И Голицын выложил на стол завещание Петра Первого, Екатерины Первой и Елизаветы.


«Завещания трех российских самодержцев. Они поддельные. Но хорошо, со знанием составлены. На основании подлинных. Тот, кто составлял, откуда-то знал подлинные. А завещание Екатерины вообще с подлинного списано. Это уже не ее сказки про Персию».


– Откуда они у вас? Прошу вас обстоятельно ответить.

– Нет ничего проще: я сама не знаю.

– То есть как?

– То есть так. 8 июля 1774 года – на всю жизнь запомнила этот день – я получила из Венеции анонимное письмо, при котором были приложены два запечатанных конверта. В письме было сказано, что я смогу спасти жизнь многих людей, коли помогу заключить мир России с Турцией, для чего по приезде к султану я обязана объявить себя дочерью императрицы Елизаветы, каковой в действительности являюсь. В том же письме было сказано, что один из запечатанных конвертов я должна передать султану, а другой – отослать в Ливорно графу Орлову. Не скрою – я открыла письмо графу. И что же? Там от имени Елизаветы Всероссийской были воззвание к русскому флоту и письмо к графу Орлову. Я сняла с этих бумаг копии. И, запечатав конверт своею печатью, отправила графу.


«Ох, шельма! Ох, ловка!»


– Кто писал вам эти бумаги? Не торопитесь с ответом. Вся ваша судьба зависит от правдивого ответа. Одно правдивое слово спасет вас от многих печальных последствий, и наоборот, сударыня.

– Не знаю, – жестко ответила Елизавета.

– Но вы кого-то подозревали?

– Я готова присягнуть: почерк мне был незнаком.

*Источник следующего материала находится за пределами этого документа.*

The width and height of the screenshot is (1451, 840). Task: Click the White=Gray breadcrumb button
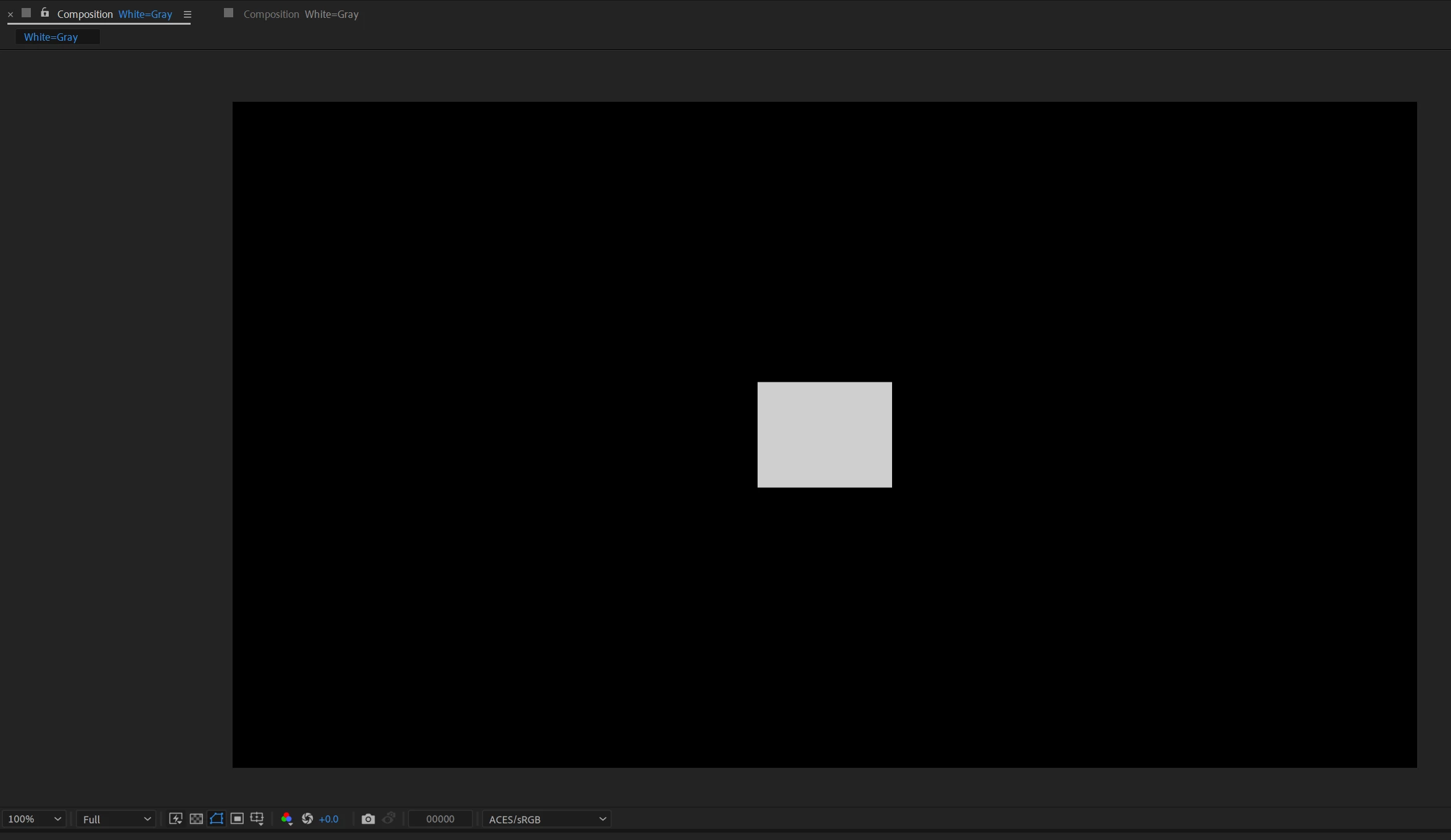pyautogui.click(x=51, y=37)
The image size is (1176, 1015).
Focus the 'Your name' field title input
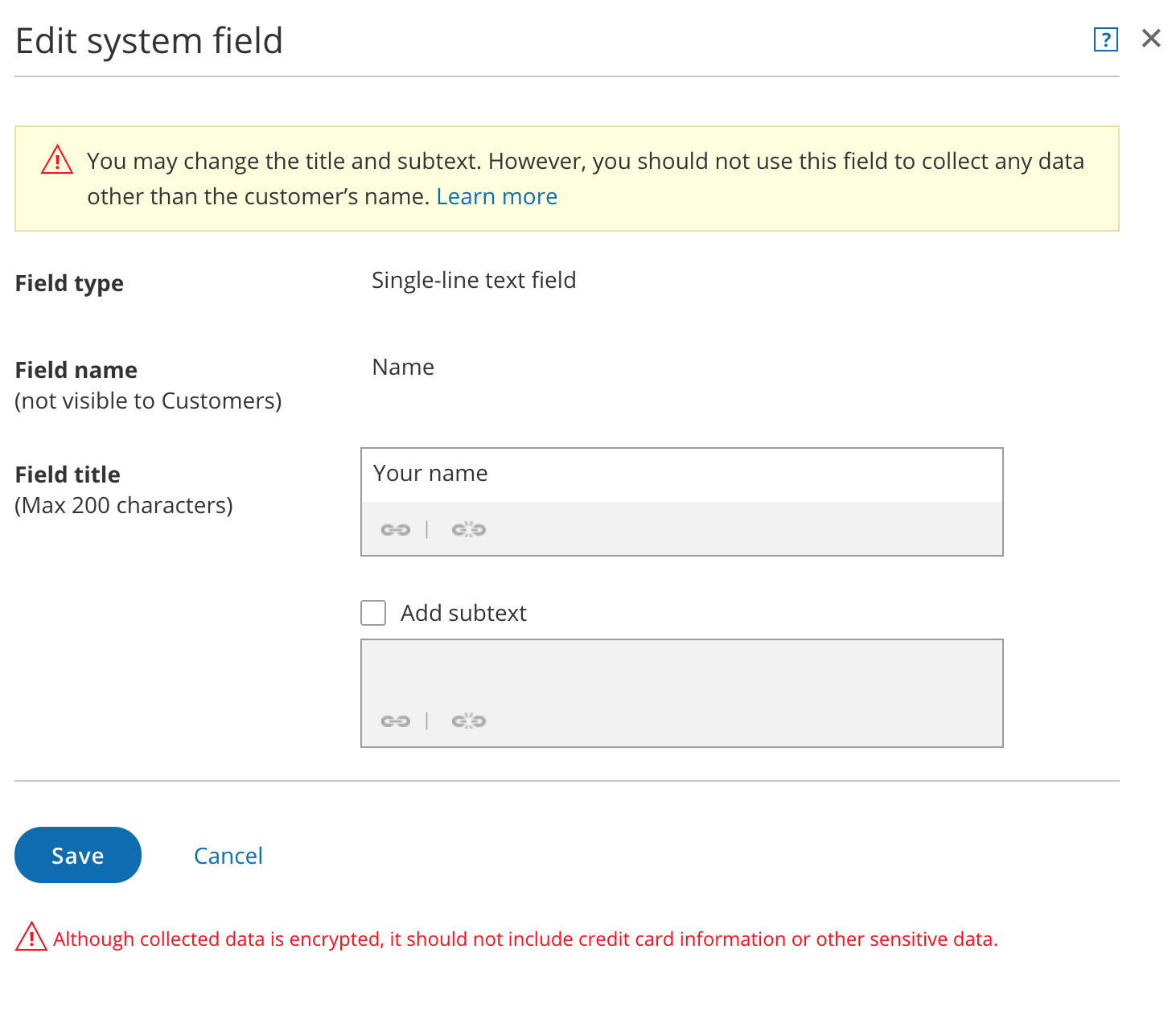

– Сударыня, но ведь вы думали над этим… Не могли не думать. Итак, ради вашей же пользы. В последний раз спрашиваю: кто дал вам письму

– Клянусь, не знаю. И в доказательство того, что говорю чистосердечно, признаюсь: конечно, получив эти бумаги, я стала соображать. Воспоминания детства, все слышанное от князя Али, слова Радзивилла, французских офицеров. И вот тогда-то мне и пришло на ум.

И, глядя в упор на князя, Елизавета сказала:

– А не та ли я самая, в чью пользу составлено завещание императрицы Елизаветы?

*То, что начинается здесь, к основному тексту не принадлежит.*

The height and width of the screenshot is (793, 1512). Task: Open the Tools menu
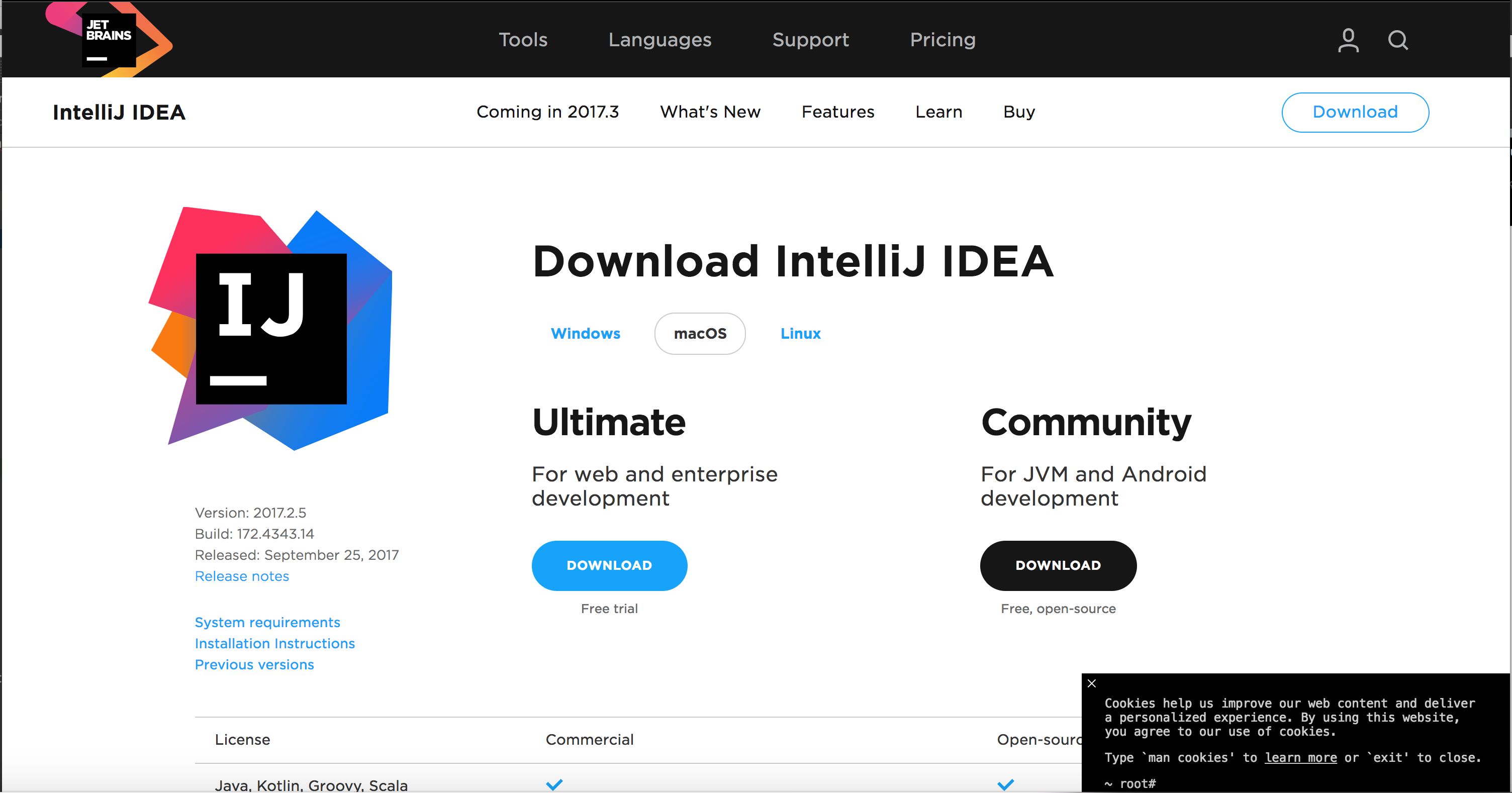tap(522, 39)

«Ох, шельма! Да и ты тоже хорош! Не прерывать такие речи!»

– С какой целью, – сурово начал князь, – вы отослали графу Орлову эти бумаги?

– Они были адресованы на его имя, и я не имела права их не отослать. Но, с другой стороны, я отослала бумаги с тайной надеждой узнать от графа что-нибудь о своих родителях – И, усмехнувшись, прибавила: – А также обратить внимание графа на происки, которые ведутся против империи.

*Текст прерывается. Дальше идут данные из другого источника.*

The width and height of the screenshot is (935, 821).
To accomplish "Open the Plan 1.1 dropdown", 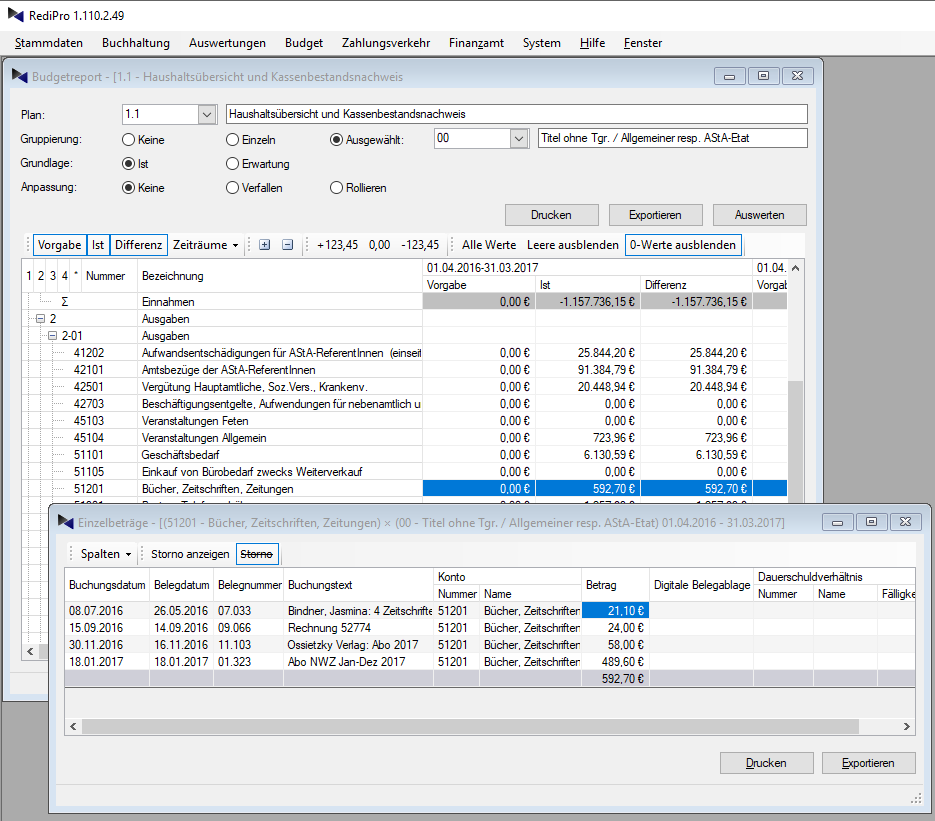I will pyautogui.click(x=207, y=115).
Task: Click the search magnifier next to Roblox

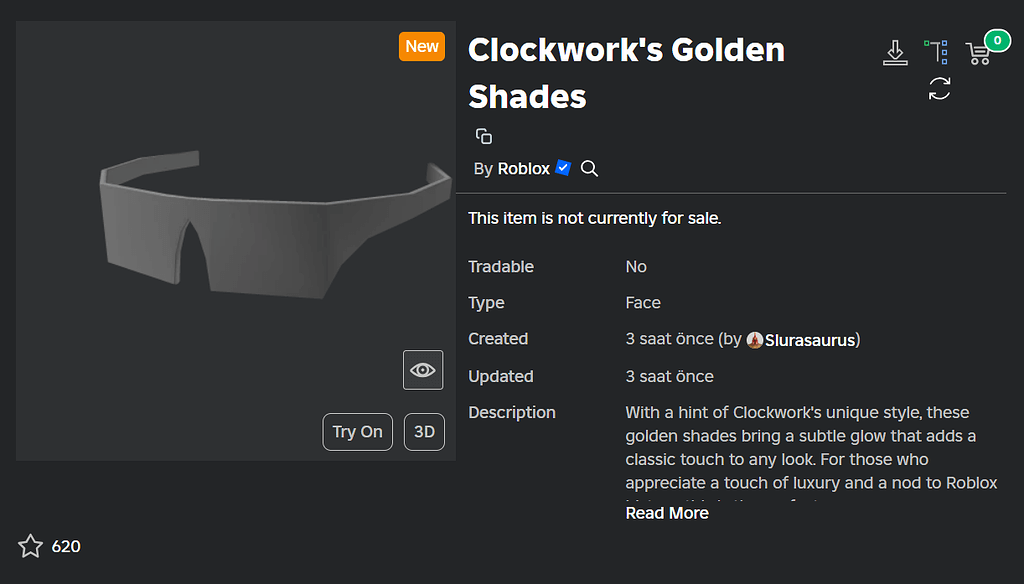Action: pyautogui.click(x=589, y=168)
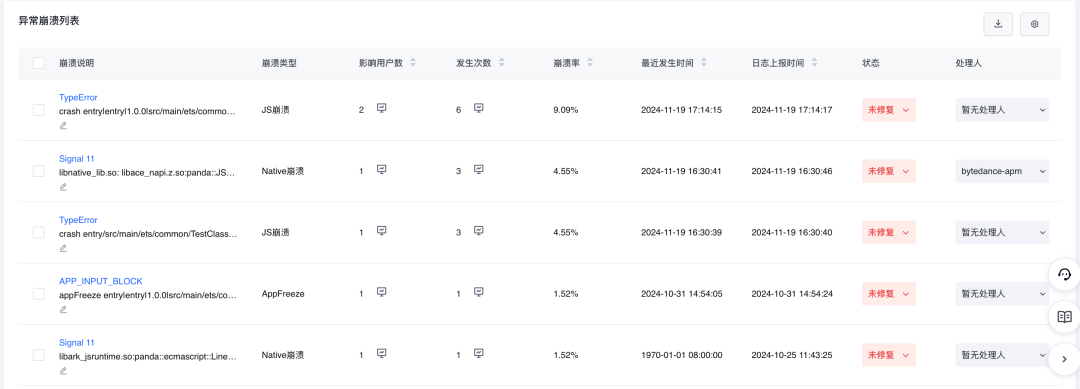Check the box for the first TypeError row
The height and width of the screenshot is (389, 1080).
click(39, 110)
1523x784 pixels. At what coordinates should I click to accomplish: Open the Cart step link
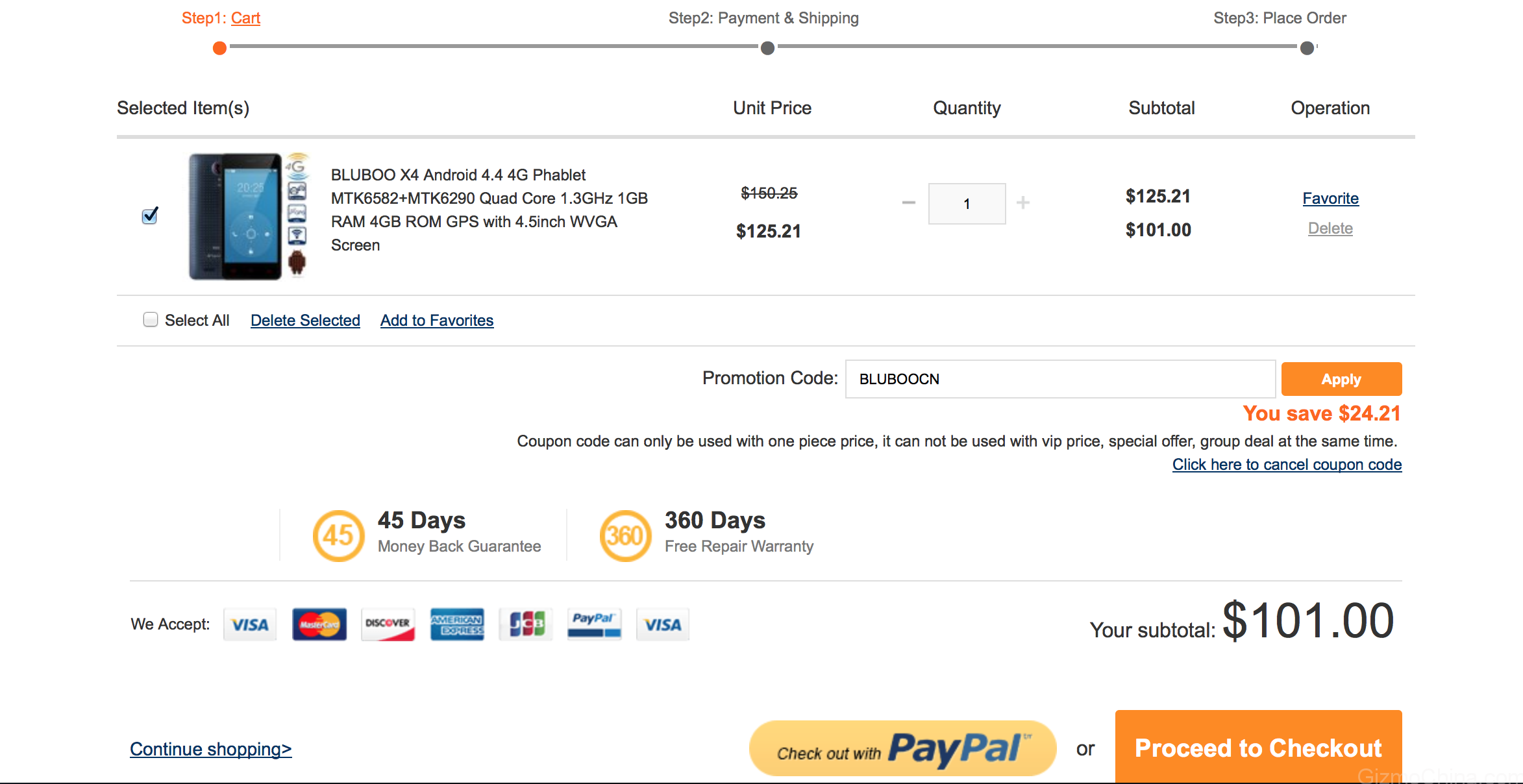coord(245,18)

– И кто же, по-вашему, вел эти происки? – не унимался Голицын.

– В третий раз отвечаю: не знаю. Хотя, конечно, раздумывала. Подозрения мои пали и на Версальский кабинет, и на Турецкий диван, и на Россию, конечно. Но главное: эти бумаги привели меня в такое волнение, что стали причиной жестокой моей болезни, которая нынче, как вы видите, сильно развилась во мне.

– Итак, вы прервались в рассказе на отъезде с Радзивиллом в Венецию и на возвращении в Рагузу.

– В Рагузе было узнано мною о заключении мира России с Турцией, чему я сильно порадовалась. И тогда я стала настойчиво уговаривать князя Радзивилла отказаться от его неосуществимых планов.

– Не надо более о Радзивилле. Для чего вы уехали в Рим?

– Чтобы оттуда вернуться к своему жениху. И также я хотела продолжить попытки занять деньги для моего жениха под поручительство князя Али. Вот тогда в Риме и появился русский лейтенант Христенек с предложением от графа Орлова, что-де зовет он меня в Пизу и хочет познакомиться со мной по получении от меня бумаг. Пиза была по дороге во владения жениха моего. И я согласилась. Но граф Орлов…

– Граф все поведал нам подробно. Так что подробности не излагайте.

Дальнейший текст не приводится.